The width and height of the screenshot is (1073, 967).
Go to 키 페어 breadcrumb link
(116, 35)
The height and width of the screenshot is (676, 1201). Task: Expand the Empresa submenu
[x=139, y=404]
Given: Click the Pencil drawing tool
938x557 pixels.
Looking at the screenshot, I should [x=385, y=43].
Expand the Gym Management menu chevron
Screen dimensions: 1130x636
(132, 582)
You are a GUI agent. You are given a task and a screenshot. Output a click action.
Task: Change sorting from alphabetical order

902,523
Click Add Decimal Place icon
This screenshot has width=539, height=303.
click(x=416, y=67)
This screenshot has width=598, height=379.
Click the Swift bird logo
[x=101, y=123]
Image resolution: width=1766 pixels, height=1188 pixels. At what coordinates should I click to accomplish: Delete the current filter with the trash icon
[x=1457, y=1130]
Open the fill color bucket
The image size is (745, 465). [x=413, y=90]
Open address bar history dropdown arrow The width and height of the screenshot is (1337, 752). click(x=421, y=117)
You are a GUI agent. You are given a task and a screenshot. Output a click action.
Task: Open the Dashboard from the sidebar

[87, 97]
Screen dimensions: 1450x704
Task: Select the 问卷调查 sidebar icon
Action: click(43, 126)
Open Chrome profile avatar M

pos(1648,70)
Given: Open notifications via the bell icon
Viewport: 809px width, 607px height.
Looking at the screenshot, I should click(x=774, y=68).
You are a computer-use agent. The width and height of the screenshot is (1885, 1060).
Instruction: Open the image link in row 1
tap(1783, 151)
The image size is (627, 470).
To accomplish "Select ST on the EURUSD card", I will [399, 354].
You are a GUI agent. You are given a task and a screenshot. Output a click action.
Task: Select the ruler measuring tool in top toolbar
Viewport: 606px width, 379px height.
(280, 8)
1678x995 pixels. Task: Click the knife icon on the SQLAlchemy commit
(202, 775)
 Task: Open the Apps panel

**********

• **YOUR OBJECTIVE**: Copy the records. Each line should match exactly.

• **OUTPUT OF THE TASK**:
The width and height of the screenshot is (1073, 967).
Go to 키 페어 breadcrumb link
(116, 35)
The height and width of the screenshot is (676, 1201). Task: Expand the Empresa submenu
[x=139, y=404]
Given: Click the Pencil drawing tool
938x557 pixels.
Looking at the screenshot, I should [x=385, y=43].
Expand the Gym Management menu chevron
Screen dimensions: 1130x636
(132, 582)
You are a GUI agent. You are given a task and a screenshot. Output a click action.
Task: Change sorting from alphabetical order

902,523
Click Add Decimal Place icon
This screenshot has width=539, height=303.
click(x=416, y=67)
This screenshot has width=598, height=379.
Click the Swift bird logo
[x=101, y=123]
Image resolution: width=1766 pixels, height=1188 pixels. At what coordinates should I click to accomplish: Delete the current filter with the trash icon
[x=1457, y=1130]
Open the fill color bucket
The image size is (745, 465). [x=413, y=90]
Open address bar history dropdown arrow The width and height of the screenshot is (1337, 752). click(x=421, y=117)
You are a GUI agent. You are given a task and a screenshot. Output a click action.
Task: Open the Dashboard from the sidebar

[87, 97]
Screen dimensions: 1450x704
Task: Select the 问卷调查 sidebar icon
Action: click(43, 126)
Open Chrome profile avatar M

pos(1648,70)
Given: Open notifications via the bell icon
Viewport: 809px width, 607px height.
Looking at the screenshot, I should click(x=774, y=68).
You are a computer-use agent. The width and height of the screenshot is (1885, 1060).
Instruction: Open the image link in row 1
tap(1783, 151)
The image size is (627, 470).
To accomplish "Select ST on the EURUSD card", I will [399, 354].
You are a GUI agent. You are given a task and a screenshot. Output a click action.
Task: Select the ruler measuring tool in top toolbar
Viewport: 606px width, 379px height.
(280, 8)
1678x995 pixels. Task: Click the knife icon on the SQLAlchemy commit
(202, 775)
 Task: Open the Apps panel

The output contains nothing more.